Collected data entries
-------

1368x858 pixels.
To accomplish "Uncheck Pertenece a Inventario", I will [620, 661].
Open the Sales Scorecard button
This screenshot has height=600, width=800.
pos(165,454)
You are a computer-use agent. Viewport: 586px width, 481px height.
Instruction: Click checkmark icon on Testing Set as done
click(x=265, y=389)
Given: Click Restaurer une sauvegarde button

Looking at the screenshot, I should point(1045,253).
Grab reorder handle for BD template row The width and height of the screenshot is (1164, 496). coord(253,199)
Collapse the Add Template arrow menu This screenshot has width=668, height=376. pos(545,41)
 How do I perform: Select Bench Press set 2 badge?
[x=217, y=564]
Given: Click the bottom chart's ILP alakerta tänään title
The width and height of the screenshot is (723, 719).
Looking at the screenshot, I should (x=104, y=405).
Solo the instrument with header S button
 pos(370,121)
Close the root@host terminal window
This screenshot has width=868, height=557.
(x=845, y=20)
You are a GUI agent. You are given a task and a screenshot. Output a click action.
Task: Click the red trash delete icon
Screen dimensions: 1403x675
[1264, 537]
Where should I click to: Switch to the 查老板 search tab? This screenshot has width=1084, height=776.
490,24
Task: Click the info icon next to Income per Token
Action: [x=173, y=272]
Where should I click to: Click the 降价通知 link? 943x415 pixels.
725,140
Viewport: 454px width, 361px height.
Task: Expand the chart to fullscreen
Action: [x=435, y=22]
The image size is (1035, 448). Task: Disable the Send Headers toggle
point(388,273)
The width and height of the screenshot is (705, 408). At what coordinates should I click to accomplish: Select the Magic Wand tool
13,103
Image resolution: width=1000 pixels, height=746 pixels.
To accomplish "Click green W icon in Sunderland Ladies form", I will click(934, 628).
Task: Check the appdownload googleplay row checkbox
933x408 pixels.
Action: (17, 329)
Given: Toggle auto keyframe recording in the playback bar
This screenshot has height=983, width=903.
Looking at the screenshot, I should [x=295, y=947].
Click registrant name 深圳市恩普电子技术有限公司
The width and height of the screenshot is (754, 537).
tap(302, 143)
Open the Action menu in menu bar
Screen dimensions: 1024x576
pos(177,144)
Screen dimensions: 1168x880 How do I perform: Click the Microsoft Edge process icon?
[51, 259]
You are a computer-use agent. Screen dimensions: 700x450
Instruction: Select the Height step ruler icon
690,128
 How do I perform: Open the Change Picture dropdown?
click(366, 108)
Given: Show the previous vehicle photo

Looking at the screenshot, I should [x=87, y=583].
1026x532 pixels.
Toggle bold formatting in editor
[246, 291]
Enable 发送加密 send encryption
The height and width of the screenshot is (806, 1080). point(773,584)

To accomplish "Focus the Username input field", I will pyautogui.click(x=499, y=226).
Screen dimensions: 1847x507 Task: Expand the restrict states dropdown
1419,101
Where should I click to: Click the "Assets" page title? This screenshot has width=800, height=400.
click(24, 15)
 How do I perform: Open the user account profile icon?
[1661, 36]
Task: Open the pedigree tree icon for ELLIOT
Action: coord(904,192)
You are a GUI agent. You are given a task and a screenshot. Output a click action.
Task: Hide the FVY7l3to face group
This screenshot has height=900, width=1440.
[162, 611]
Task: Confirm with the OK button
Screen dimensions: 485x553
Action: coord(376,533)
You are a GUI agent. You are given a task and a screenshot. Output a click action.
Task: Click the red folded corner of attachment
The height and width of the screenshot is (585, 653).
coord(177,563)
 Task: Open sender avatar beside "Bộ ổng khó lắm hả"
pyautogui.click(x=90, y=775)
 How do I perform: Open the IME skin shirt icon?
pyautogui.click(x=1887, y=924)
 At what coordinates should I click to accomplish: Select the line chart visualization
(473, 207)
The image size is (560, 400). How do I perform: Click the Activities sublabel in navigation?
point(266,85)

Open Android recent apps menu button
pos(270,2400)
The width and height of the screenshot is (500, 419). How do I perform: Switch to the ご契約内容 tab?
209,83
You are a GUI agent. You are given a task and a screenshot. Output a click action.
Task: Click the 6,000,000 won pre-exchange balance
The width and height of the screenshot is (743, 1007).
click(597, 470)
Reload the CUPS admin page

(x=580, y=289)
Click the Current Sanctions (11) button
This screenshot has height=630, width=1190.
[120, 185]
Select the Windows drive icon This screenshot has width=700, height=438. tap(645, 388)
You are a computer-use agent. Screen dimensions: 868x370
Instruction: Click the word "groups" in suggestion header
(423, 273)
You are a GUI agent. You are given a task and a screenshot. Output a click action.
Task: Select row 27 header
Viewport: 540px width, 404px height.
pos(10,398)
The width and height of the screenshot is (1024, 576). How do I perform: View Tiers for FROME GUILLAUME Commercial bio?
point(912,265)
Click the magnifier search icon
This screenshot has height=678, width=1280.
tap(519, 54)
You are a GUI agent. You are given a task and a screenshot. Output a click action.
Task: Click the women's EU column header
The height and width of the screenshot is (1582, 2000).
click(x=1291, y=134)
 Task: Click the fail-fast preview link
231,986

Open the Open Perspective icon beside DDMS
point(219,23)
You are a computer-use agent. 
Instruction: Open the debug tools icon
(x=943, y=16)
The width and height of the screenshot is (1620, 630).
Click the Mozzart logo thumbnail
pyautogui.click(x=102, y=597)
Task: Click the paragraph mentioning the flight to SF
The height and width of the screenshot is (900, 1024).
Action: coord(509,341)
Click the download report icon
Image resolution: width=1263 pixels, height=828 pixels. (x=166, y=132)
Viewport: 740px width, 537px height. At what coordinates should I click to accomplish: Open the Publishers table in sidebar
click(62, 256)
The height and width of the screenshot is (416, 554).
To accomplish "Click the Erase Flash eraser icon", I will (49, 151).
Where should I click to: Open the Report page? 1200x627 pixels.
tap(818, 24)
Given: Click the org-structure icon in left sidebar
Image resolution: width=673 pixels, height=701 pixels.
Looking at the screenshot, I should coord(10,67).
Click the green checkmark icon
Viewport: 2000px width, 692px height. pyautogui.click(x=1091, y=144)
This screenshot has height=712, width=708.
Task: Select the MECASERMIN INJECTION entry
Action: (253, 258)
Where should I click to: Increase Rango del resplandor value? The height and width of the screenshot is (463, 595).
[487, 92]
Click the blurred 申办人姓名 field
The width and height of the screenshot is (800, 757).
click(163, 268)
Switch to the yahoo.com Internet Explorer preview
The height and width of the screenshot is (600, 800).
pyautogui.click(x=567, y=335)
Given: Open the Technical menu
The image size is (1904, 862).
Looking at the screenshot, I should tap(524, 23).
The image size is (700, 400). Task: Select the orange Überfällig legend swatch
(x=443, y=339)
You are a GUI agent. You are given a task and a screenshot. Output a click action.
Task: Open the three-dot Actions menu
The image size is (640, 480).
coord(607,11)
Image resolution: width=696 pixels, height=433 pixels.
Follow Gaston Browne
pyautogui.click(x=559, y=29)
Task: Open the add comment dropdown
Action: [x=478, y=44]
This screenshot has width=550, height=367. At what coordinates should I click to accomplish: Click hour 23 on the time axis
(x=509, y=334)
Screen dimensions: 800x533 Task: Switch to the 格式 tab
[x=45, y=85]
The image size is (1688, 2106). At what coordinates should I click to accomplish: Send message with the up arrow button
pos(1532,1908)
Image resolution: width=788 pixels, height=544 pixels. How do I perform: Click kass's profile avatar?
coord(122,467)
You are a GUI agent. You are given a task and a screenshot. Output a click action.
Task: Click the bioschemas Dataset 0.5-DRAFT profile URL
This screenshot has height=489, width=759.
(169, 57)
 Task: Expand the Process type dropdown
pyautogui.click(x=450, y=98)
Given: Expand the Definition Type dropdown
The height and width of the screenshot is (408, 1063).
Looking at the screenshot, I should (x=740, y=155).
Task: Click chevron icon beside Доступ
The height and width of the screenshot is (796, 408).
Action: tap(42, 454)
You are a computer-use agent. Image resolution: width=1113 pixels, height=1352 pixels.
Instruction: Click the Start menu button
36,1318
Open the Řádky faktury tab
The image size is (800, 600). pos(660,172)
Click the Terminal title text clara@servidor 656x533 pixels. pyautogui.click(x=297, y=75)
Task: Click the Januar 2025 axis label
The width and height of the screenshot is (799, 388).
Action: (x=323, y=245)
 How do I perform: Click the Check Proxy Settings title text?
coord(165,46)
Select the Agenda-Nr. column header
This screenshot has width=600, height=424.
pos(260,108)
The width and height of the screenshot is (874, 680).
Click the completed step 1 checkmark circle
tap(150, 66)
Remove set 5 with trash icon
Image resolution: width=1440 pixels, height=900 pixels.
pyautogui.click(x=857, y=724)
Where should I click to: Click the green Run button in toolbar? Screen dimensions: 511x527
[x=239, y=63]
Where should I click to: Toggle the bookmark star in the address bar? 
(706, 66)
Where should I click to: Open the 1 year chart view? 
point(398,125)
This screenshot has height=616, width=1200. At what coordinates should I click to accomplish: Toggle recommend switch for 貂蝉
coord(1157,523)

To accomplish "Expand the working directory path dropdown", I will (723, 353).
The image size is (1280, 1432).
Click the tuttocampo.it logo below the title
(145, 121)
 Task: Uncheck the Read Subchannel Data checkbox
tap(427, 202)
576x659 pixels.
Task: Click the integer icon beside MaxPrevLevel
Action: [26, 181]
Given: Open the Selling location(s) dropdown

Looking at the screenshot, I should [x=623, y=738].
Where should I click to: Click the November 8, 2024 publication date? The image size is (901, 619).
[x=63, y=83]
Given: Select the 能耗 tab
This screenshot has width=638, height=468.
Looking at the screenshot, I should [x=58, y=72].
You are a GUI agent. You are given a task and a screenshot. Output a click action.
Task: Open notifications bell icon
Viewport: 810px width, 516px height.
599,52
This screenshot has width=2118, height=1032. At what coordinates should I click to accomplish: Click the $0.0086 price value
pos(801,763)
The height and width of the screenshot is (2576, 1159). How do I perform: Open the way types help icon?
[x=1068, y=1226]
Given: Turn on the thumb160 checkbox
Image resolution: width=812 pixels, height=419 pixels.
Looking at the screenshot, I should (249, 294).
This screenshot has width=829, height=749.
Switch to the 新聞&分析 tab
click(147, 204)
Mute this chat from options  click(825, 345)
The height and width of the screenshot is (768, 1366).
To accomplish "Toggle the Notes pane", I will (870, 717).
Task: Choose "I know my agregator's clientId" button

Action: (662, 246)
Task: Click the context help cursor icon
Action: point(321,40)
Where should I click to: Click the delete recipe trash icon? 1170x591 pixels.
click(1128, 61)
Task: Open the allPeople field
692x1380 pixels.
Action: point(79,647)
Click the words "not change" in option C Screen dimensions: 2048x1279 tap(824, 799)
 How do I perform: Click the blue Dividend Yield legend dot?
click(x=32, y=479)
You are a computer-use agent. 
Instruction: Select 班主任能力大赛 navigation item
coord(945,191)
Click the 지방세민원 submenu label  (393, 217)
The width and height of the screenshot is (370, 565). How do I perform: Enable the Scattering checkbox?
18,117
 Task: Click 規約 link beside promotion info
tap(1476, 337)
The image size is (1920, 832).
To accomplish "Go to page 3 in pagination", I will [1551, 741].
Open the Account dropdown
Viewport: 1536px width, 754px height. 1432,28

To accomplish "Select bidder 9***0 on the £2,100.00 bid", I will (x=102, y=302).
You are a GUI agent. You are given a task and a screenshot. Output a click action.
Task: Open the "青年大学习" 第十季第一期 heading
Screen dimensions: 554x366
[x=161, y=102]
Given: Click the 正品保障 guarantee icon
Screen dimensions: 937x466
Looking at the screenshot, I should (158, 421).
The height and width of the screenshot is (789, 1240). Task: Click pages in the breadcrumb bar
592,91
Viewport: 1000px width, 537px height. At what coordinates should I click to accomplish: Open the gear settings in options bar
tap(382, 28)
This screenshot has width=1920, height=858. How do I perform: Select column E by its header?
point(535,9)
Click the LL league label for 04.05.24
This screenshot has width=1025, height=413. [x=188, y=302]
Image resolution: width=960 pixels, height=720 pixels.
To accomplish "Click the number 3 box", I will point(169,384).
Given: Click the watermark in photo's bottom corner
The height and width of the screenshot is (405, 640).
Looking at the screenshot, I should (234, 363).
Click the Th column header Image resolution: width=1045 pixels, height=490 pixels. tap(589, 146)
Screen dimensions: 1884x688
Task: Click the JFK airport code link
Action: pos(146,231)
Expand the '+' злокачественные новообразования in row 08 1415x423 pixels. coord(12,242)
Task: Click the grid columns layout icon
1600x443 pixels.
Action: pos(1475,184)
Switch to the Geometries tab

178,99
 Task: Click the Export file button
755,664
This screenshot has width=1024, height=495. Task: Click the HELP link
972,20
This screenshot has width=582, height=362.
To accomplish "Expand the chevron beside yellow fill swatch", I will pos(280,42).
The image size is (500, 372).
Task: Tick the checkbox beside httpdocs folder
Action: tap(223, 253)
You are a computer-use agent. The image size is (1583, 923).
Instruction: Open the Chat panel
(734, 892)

-------

• Required action: Here the job is to transcribe the lines from the first line of the data through the line containing "Given: Toggle auto", inclusive, exactly and with nothing else.

• The completed task:
1368x858 pixels.
To accomplish "Uncheck Pertenece a Inventario", I will [620, 661].
Open the Sales Scorecard button
This screenshot has height=600, width=800.
pos(165,454)
You are a computer-use agent. Viewport: 586px width, 481px height.
Instruction: Click checkmark icon on Testing Set as done
click(x=265, y=389)
Given: Click Restaurer une sauvegarde button

Looking at the screenshot, I should point(1045,253).
Grab reorder handle for BD template row The width and height of the screenshot is (1164, 496). coord(253,199)
Collapse the Add Template arrow menu This screenshot has width=668, height=376. pos(545,41)
 How do I perform: Select Bench Press set 2 badge?
[x=217, y=564]
Given: Click the bottom chart's ILP alakerta tänään title
The width and height of the screenshot is (723, 719).
Looking at the screenshot, I should (x=104, y=405).
Solo the instrument with header S button
 pos(370,121)
Close the root@host terminal window
This screenshot has width=868, height=557.
(x=845, y=20)
You are a GUI agent. You are given a task and a screenshot. Output a click action.
Task: Click the red trash delete icon
Screen dimensions: 1403x675
[1264, 537]
Where should I click to: Switch to the 查老板 search tab? This screenshot has width=1084, height=776.
490,24
Task: Click the info icon next to Income per Token
Action: [x=173, y=272]
Where should I click to: Click the 降价通知 link? 943x415 pixels.
725,140
Viewport: 454px width, 361px height.
Task: Expand the chart to fullscreen
Action: [x=435, y=22]
The image size is (1035, 448). Task: Disable the Send Headers toggle
point(388,273)
The width and height of the screenshot is (705, 408). At what coordinates should I click to accomplish: Select the Magic Wand tool
13,103
Image resolution: width=1000 pixels, height=746 pixels.
To accomplish "Click green W icon in Sunderland Ladies form", I will click(934, 628).
Task: Check the appdownload googleplay row checkbox
933x408 pixels.
Action: (17, 329)
Given: Toggle auto keyframe recording in the playback bar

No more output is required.